Chapitre 3 : Les mots interdits


Un nouveau jour se lève sur Dahlia tandis que Karah se prépare pour une nouvelle partie de chasse, qu'elle espère moins forte en émotions que la précédente. Mais juste avant de partir, la jeune fille se rend compte qu'elle a bien failli oublier le livre trouvé par Calebb, à qui elle a promis de le lire. Elle s'empare donc de sa besace, puis s'occupe de seller Argo, mais au moment de se mettre en route pour la forêt des Anthores, pas de Lin en vue.

Ce n'est sans doute rien se dit-elle, mais cela lui fait tout de même bizarre de ne pas le voir, ça change simplement de ses habitudes, ça ne va pas non plus changer sa vie de ne pas voir une personne en particulier. Karah ne perd donc pas plus de temps et se met en route en maintenant sa monture au trot durant la majeure partie du trajet, avant de ralentir au pas en arrivant à l'orée de la forêt.
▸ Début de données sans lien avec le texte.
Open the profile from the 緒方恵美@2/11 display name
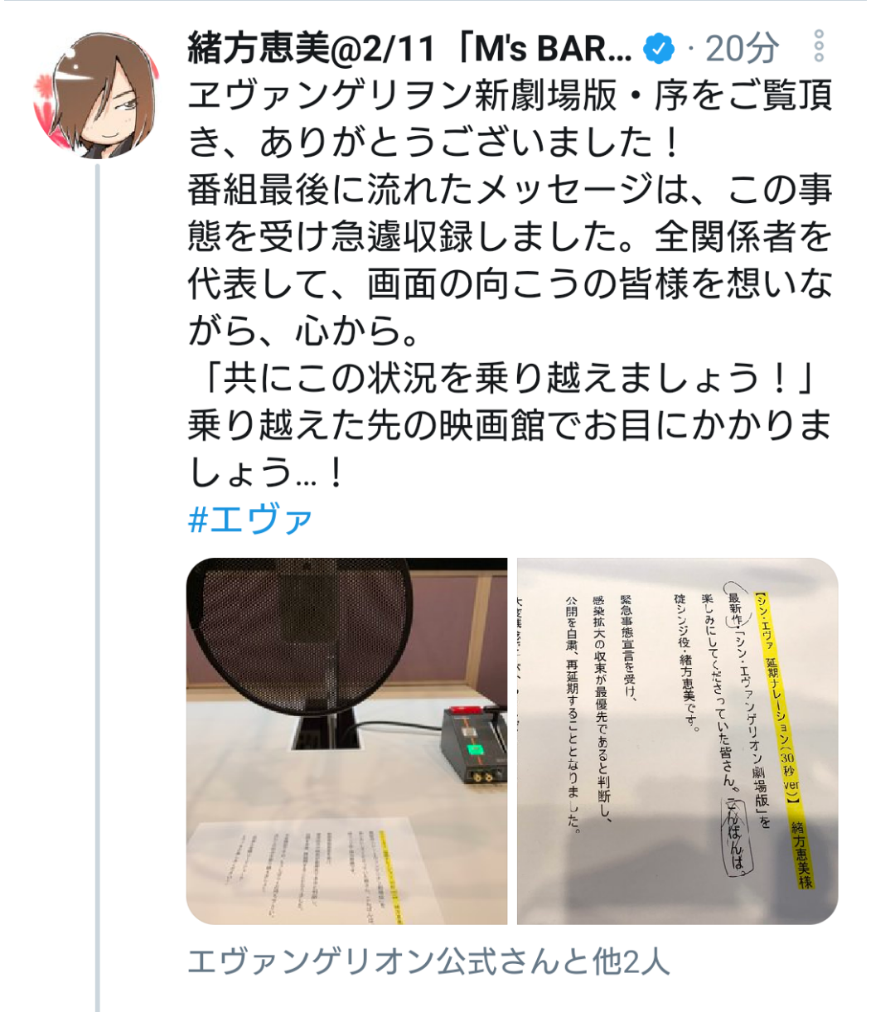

Mais après ce qui est arrivé la veille, l'archère préfère changer de secteur de chasse. Après tout, il ne faudrait pas recroiser la route d'un Faragon, heureusement pour elle que ce Daim était présent pour faire diversion, sinon l'issue aurait été bien différente. Mais ce n'est pas le moment pour y repenser, Karah met pied à terre, et laisse sa monture derrière elle pour enfin se mettre en chasse. Malheureusement pour elle, aucun signe de gibier en vue, pas d'empreinte, de branche brisée, ou de poils arrachés, rien de rien.

Elle passe alors plus d'une heure sans rien trouver, ce qui l'étonne et la décourage à la fois. Il vaut sans doute mieux faire une pause pour l'instant, prendre le temps de réfléchir à un autre secteur de chasse. L'archère s'assoit donc contre le tronc d'un des chênes rouges, mais avant de se reposer, sa besace s'ouvre pour laisser dépasser le livre que Calebb a trouvé.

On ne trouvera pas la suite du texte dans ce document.